TEXTO DE LEITURA:
------------

No quesito letalidade policial, a Bahia tem despontado. Entre 2015 e 2022, quando Rui Costa (PT-BA) (atual Ministro da Casa Civil) era governador da Bahia, as mortes por intervenção policial quadruplicaram, passando de 354 para 1.464, segundo o Fórum Brasileiro de Segurança Pública (FBSP). O Levantamento demonstrou que no ano de 2022, 6.429 pessoas foram mortas por intervenção policial no Brasil. Quase 23% dessas mortes se devem a ações deflagradas no estado da Bahia. Com pouco mais de 15 milhões de habitantes, além de ocupar o primeiro lugar nacional em letalidade policial absoluta no Brasil, superou índices de países populosos e com histórico de alta letalidade. Comparativamente, no ano passado, os Estados Unidos, que tem 330 milhões de habitantes, registrou 1.201 mortes, segundo dados do Mapping Police Violence.
A escalada da letalidade policial na Bahia escancara o fracasso do governo Jerônimo Rodrigues (assim como os dos governadores que o antecederam), em efetivar sua obrigação constitucional de oferecer a toda sociedade baiana uma política de segurança pública pautada em inteligência e na garantia dos direitos humanos, a começar pelos direitos à vida, a liberdade e a segurança pessoal. Expõe ainda a falha sistemática dos Ministérios Públicos Estadual e Federal em cumprir com seus deveres constitucionais de fazerem o controle externo da atividade policial.
Em fevereiro de 2023, uma delegação da Anistia Internacional Brasil esteve na Bahia, acompanhada de organizações da sociedade civil local (Olodum, Iniciativa Negra por uma Nova Política Sobre Drogas, Movimento Mães de Maio da Bahia e familiares de vítimas da violência do Estado) realizando, no âmbito da campanha O Ministério Tem que Ser Público, reuniões com representantes do governo do estadual, do Ministério Público da Bahia, das Secretarias de Segurança Pública da Bahia, Justiça e Direitos Humanos, Assistência e Desenvolvimento Social e da Secretaria de Promoção da Igualdade Racial e dos Povos e Comunidades Tradicionais. Portanto, o governo do estado da Bahia se comprometeu a adotar medidas efetivas para redução da letalidade policial, bem como de reparação para as vítimas e não repetição.

------------

MATERIAL FORNECIDO:

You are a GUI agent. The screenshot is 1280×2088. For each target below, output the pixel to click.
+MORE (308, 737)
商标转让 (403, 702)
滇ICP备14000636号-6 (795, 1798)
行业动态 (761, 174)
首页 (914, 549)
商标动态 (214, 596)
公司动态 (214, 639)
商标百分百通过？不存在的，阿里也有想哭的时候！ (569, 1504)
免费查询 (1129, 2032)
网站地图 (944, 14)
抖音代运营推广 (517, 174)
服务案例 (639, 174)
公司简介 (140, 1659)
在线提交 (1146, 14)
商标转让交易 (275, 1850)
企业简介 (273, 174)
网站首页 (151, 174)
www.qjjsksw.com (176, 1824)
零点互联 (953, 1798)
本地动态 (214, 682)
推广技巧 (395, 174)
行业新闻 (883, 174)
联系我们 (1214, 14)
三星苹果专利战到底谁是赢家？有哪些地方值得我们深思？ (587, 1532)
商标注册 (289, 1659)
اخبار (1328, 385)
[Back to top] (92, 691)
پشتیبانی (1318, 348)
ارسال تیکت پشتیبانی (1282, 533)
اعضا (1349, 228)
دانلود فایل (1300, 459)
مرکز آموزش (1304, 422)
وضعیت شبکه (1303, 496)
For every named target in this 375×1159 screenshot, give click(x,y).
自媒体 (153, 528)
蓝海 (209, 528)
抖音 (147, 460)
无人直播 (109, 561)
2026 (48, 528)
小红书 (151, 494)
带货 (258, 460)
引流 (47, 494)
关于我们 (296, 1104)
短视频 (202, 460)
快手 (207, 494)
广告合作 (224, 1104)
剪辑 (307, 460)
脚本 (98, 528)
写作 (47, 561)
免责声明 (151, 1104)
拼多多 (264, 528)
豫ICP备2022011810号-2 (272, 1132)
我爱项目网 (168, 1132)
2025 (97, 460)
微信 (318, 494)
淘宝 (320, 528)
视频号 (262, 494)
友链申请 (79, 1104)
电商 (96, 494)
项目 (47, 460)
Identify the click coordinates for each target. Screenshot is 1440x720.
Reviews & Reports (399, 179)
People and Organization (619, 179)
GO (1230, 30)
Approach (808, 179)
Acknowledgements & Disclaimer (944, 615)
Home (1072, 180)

------------

LISTA DE TAREFAS:
**A.** Transcreva fielmente o trecho do texto sobre a letalidade policial na Bahia que se inicia em "Em fevereiro de" e prossegue até "e não repetição.".
**B.** De acordo com o texto sobre a letalidade policial na Bahia, quantas pessoas foram mortas por intervenção policial no Brasil no ano de 2022?
**C.** Informe se cada afirmação concorda com o texto sobre a letalidade policial na Bahia, respondendo sim ou não e citando literalmente as palavras do texto que decidem a resposta. (i) Entre 2015 e 2022, as mortes por intervenção policial na Bahia quadruplicaram. (ii) A delegação da Anistia Internacional Brasil esteve na Bahia em março de 2023. (iii) A Bahia tem pouco mais de 15 milhões de habitantes.
O material fornecido não guarda relação com o texto de leitura.

RESPOSTAS DO EXERCÍCIO:
**A.**
Em fevereiro de 2023, uma delegação da Anistia Internacional Brasil esteve na Bahia, acompanhada de organizações da sociedade civil local (Olodum, Iniciativa Negra por uma Nova Política Sobre Drogas, Movimento Mães de Maio da Bahia e familiares de vítimas da violência do Estado) realizando, no âmbito da campanha O Ministério Tem que Ser Público, reuniões com representantes do governo do estadual, do Ministério Público da Bahia, das Secretarias de Segurança Pública da Bahia, Justiça e Direitos Humanos, Assistência e Desenvolvimento Social e da Secretaria de Promoção da Igualdade Racial e dos Povos e Comunidades Tradicionais. Portanto, o governo do estado da Bahia se comprometeu a adotar medidas efetivas para redução da letalidade policial, bem como de reparação para as vítimas e não repetição.

**B.** 6.429 pessoas.

**C.**
(i) Sim: "as mortes por intervenção policial quadruplicaram, passando de 354 para 1.464".
(ii) Não: "Em fevereiro de 2023, uma delegação da Anistia Internacional Brasil esteve na Bahia".
(iii) Sim: "Com pouco mais de 15 milhões de habitantes".